Corbett v. State

627 S.E.2d 365, 277 Ga. App. 715, 2006 Fulton County D. Rep. 416, 2006 Ga. App. LEXIS 118
CourtCourt of Appeals of Georgia
DecidedJanuary 31, 2006
DocketA05A1635
StatusPublished
Cited by11 cases

This text of 627 S.E.2d 365 (Corbett v. State) is published on Counsel Stack Legal Research, covering Court of Appeals of Georgia primary law. Counsel Stack provides free access to over 12 million legal documents including statutes, case law, regulations, and constitutions.

Bluebook
Corbett v. State, 627 S.E.2d 365, 277 Ga. App. 715, 2006 Fulton County D. Rep. 416, 2006 Ga. App. LEXIS 118 (Ga. Ct. App. 2006).

Opinion

ANDREWS, Presiding Judge.

James Carroll Corbett, convicted by a jury of vehicular homicide by driving under the influence of alcohol to the extent that it was less safe for him to drive (OCGA § 40-6-391 (a) (l)), 1 appeals following denial of his motion for new trial, contending that the evidence was legally insufficient and that he received inadequate assistance of counsel.

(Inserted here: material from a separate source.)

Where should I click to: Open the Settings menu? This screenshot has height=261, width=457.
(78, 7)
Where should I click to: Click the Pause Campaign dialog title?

1. Corbett, in his second and third enumerations of error, argues that the trial court erred in denying his motion for directed verdict on Counts 2 and 4 and that the evidence was legally insufficient to support the jury’s verdict on all counts.

On appeal from a criminal conviction, the evidence is viewed in the light most favorable to the verdict. Paul v. State, 231 Ga. App. 528 (499 SE2d 914) (1998). We do not weigh the evidence or determine witness credibility but only determine whether the evidence is sufficient under Jackson v. Virginia, 443 U. S. 307 (99 SC 2781, 61 LE2d 560) (1979). The standard for reviewing both a challenge to the sufficiency of the evidence and the denial of a motion for a directed verdict is that the verdict must be upheld if any rational trier of fact could have found the essential elements of the crime beyond a reasonable doubt. Id.; Williams v. State, 233 Ga. App. 217 (1) (504 SE2d 63) (1998).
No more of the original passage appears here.